# [Stated task]
Please revise the entries from the line with "The width and" up to and including the line with "the CFG (Config)", putting "Expand" in place of "Collapse" and changing nothing else. Give back only those lines, with the pictures left out.

___ Records shown

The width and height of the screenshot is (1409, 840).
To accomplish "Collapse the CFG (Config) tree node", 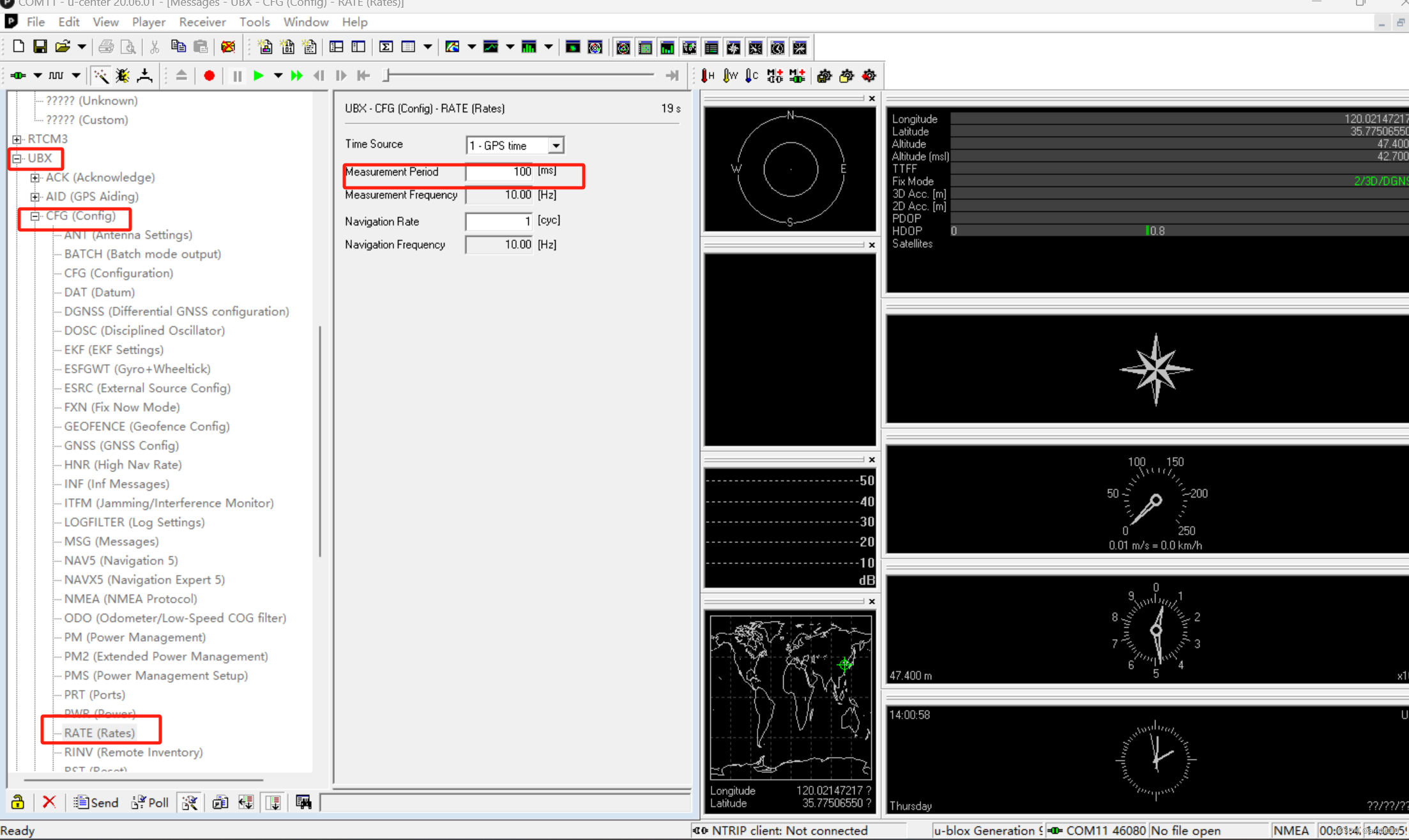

______
___ Records shown

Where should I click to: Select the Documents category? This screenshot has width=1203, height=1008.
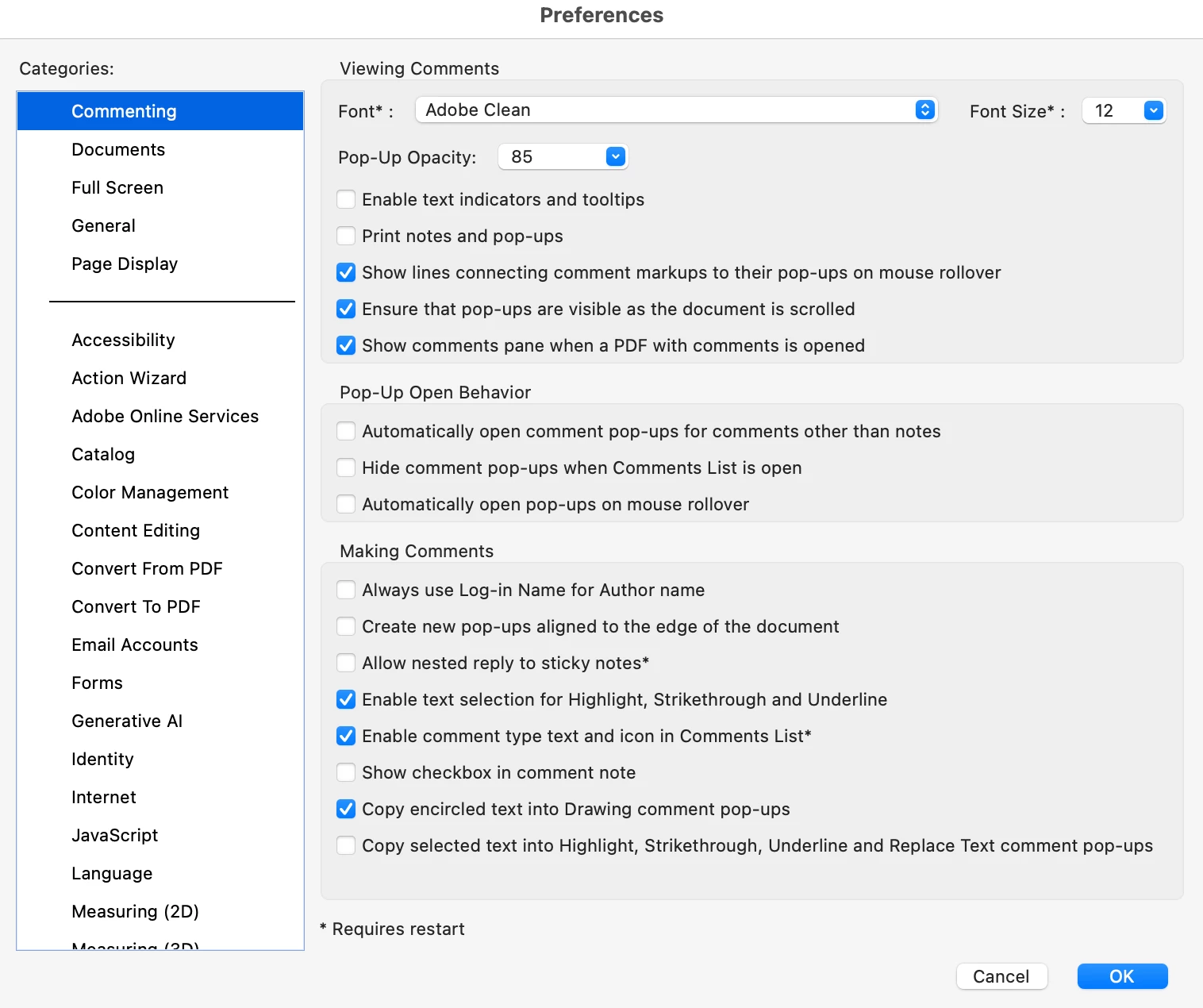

______
___ Records shown

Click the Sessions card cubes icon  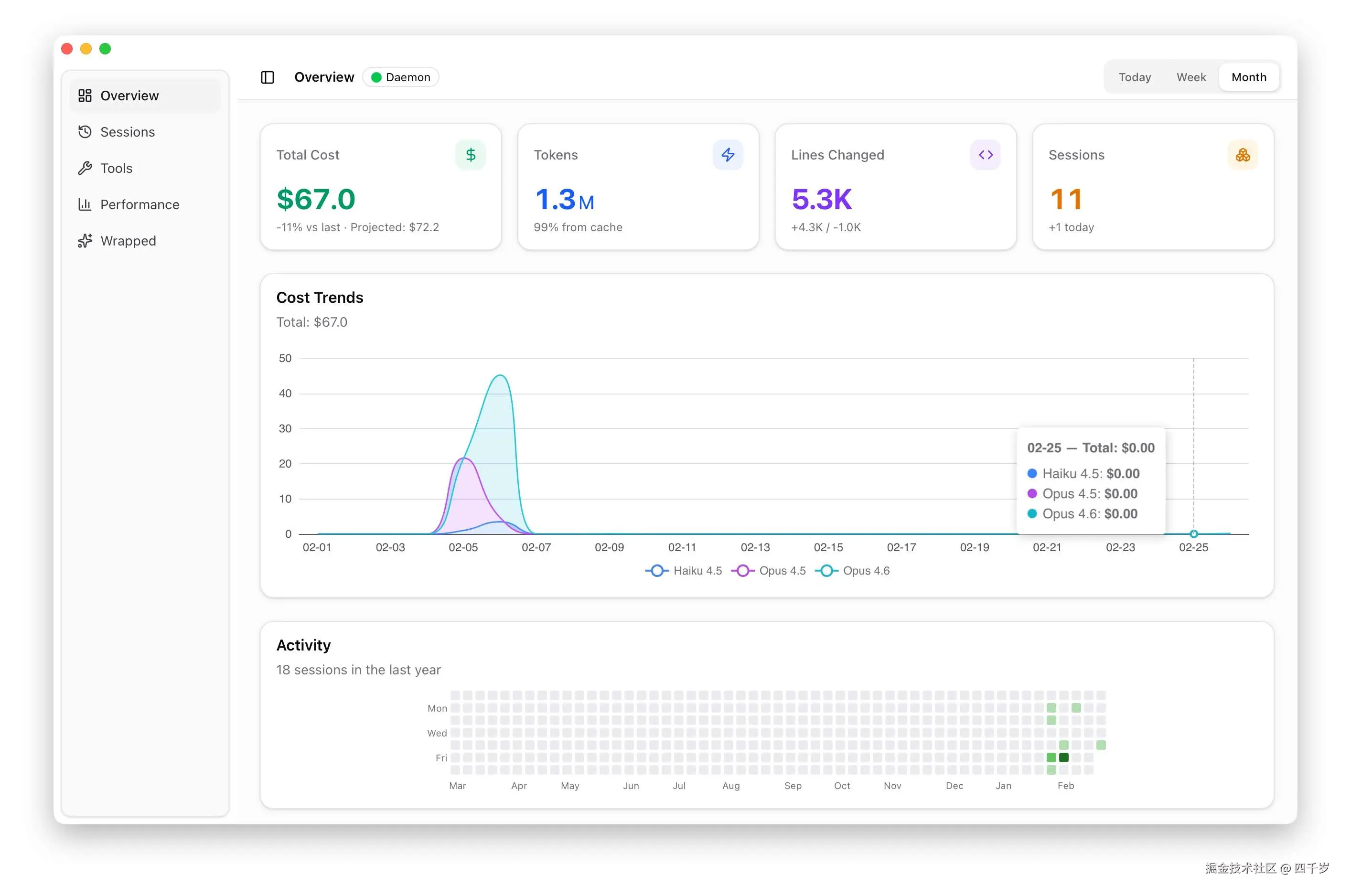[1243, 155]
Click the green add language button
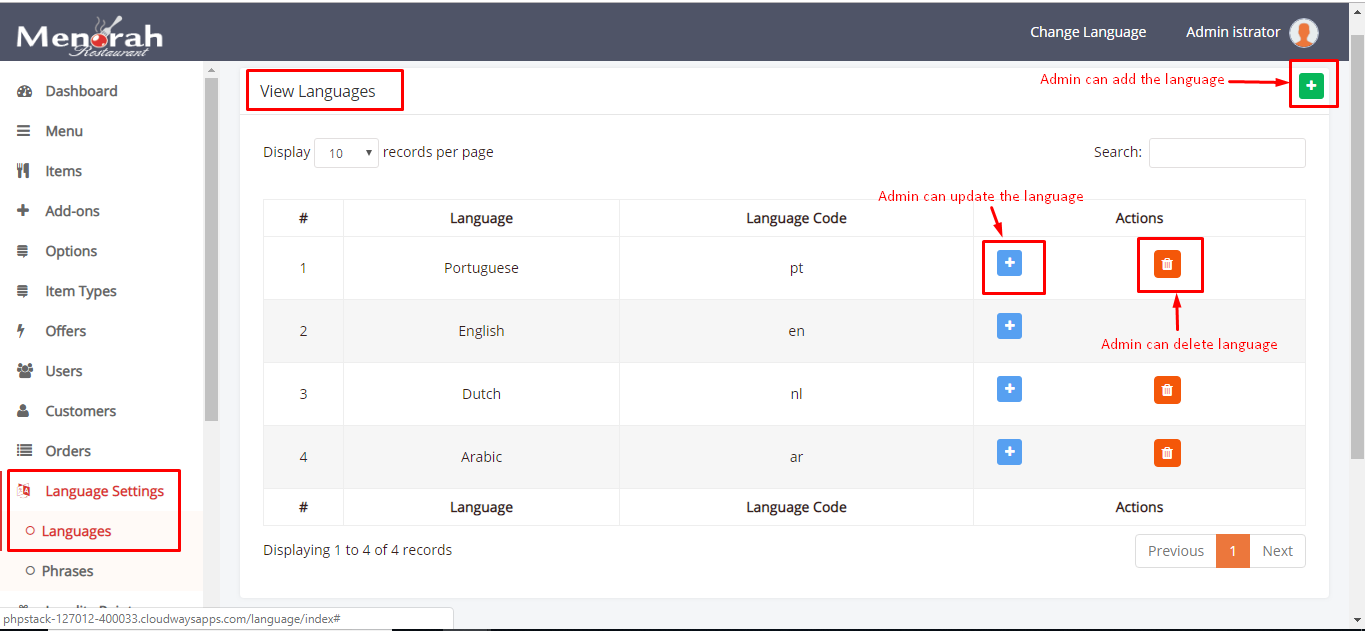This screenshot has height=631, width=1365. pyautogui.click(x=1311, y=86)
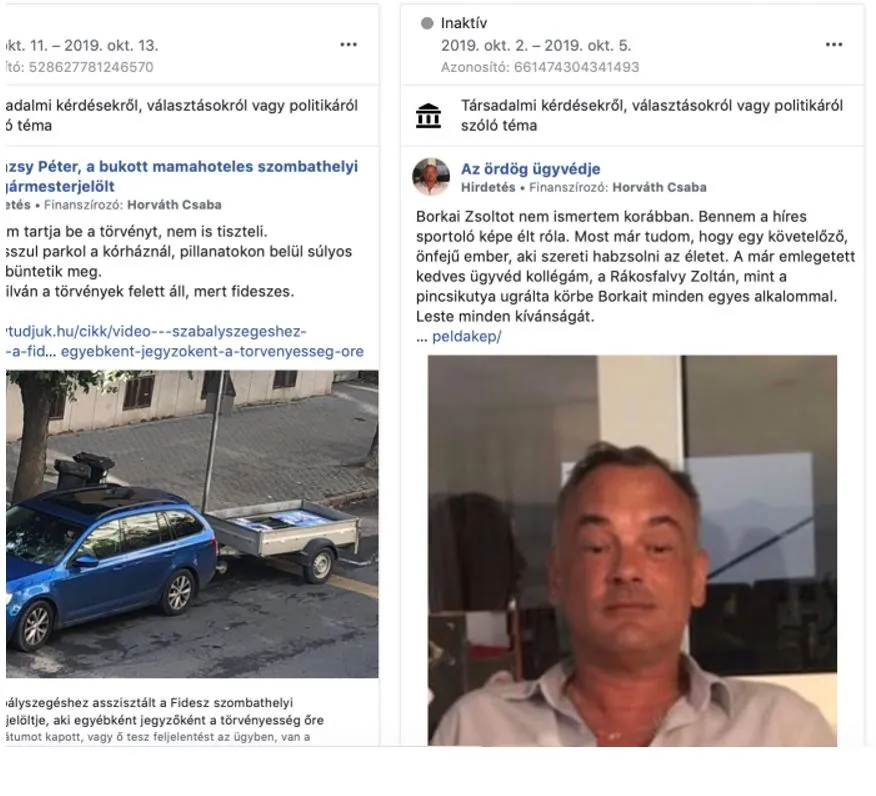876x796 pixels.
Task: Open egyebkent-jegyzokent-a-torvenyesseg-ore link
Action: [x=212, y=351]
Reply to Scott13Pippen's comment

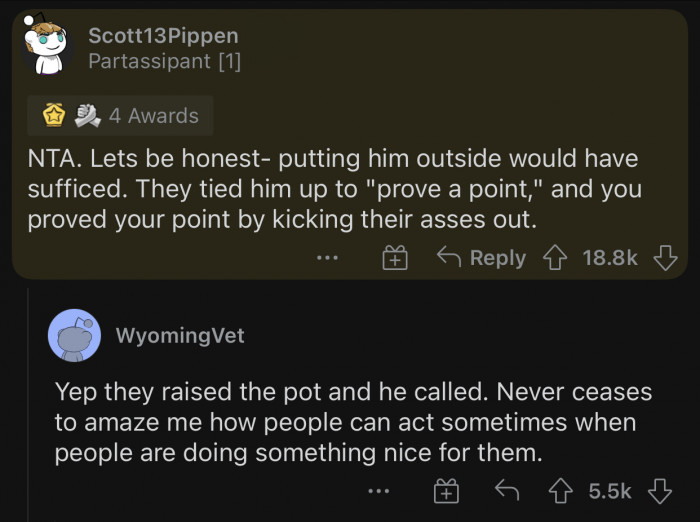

______

# [Expected answer]
The width and height of the screenshot is (1409, 840).
To accomplish "Expand the CFG (Config) tree node", 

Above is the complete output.